Start of Extracted material

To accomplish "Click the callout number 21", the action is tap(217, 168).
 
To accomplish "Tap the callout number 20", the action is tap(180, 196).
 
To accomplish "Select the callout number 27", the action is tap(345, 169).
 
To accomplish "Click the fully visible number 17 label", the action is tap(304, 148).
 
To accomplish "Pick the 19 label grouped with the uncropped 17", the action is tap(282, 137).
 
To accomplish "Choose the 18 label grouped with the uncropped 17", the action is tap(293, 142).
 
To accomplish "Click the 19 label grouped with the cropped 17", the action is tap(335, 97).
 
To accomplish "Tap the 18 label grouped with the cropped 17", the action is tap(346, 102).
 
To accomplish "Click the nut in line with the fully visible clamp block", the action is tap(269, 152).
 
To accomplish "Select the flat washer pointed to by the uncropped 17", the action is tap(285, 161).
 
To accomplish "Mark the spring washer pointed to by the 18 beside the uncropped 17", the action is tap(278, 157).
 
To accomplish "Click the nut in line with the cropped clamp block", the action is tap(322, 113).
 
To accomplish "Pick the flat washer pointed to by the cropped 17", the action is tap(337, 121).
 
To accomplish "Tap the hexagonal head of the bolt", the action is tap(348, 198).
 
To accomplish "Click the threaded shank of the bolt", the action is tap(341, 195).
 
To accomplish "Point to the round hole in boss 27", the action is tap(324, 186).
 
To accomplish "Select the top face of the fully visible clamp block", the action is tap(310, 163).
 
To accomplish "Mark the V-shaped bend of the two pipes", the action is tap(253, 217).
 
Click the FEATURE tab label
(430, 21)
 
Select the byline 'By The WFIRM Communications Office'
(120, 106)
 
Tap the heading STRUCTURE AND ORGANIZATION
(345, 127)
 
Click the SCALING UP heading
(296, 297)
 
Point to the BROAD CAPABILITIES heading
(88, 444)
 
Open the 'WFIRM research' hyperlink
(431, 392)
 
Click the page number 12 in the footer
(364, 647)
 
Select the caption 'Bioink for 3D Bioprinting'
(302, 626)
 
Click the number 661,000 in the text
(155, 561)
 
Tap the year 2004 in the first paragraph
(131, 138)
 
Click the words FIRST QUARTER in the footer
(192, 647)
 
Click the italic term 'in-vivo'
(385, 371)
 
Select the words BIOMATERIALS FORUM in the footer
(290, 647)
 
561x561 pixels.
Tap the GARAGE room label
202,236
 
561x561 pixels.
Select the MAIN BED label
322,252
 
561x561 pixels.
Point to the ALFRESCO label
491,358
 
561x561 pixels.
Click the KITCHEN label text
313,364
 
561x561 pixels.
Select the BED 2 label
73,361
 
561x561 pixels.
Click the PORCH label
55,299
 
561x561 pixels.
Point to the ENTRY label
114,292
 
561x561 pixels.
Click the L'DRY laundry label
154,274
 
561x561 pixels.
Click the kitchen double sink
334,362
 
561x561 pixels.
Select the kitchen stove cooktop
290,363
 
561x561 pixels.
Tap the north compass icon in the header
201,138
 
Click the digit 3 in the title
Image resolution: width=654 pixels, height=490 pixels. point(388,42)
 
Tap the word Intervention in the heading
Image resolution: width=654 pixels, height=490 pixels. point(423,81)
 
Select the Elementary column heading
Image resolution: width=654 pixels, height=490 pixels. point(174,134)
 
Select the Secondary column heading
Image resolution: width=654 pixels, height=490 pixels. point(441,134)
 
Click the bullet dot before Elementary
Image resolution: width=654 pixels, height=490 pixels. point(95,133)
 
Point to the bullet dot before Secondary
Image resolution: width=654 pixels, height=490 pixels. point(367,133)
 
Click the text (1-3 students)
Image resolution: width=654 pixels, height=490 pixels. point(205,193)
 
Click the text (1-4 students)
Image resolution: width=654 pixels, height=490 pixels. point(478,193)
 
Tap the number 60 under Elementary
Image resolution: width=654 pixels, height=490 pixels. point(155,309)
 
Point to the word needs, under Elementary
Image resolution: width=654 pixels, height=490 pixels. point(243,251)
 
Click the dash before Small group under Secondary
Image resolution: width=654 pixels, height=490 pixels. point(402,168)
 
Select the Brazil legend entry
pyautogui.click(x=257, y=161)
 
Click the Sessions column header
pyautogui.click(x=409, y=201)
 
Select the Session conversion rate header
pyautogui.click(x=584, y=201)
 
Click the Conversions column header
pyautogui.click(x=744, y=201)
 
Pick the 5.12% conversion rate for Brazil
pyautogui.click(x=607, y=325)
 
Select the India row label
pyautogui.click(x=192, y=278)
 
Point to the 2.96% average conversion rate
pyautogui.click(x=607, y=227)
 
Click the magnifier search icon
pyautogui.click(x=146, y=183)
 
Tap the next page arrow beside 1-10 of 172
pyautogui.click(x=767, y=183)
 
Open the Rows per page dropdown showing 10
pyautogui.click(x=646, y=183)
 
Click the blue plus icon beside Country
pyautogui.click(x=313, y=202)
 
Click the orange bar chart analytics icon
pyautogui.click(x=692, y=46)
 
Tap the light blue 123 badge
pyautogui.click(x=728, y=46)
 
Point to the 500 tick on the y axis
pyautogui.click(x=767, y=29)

End of Extracted material

- Task description
From the listing above, extract every line that contains the word "Brazil".

- Output below
Select the Brazil legend entry
Pick the 5.12% conversion rate for Brazil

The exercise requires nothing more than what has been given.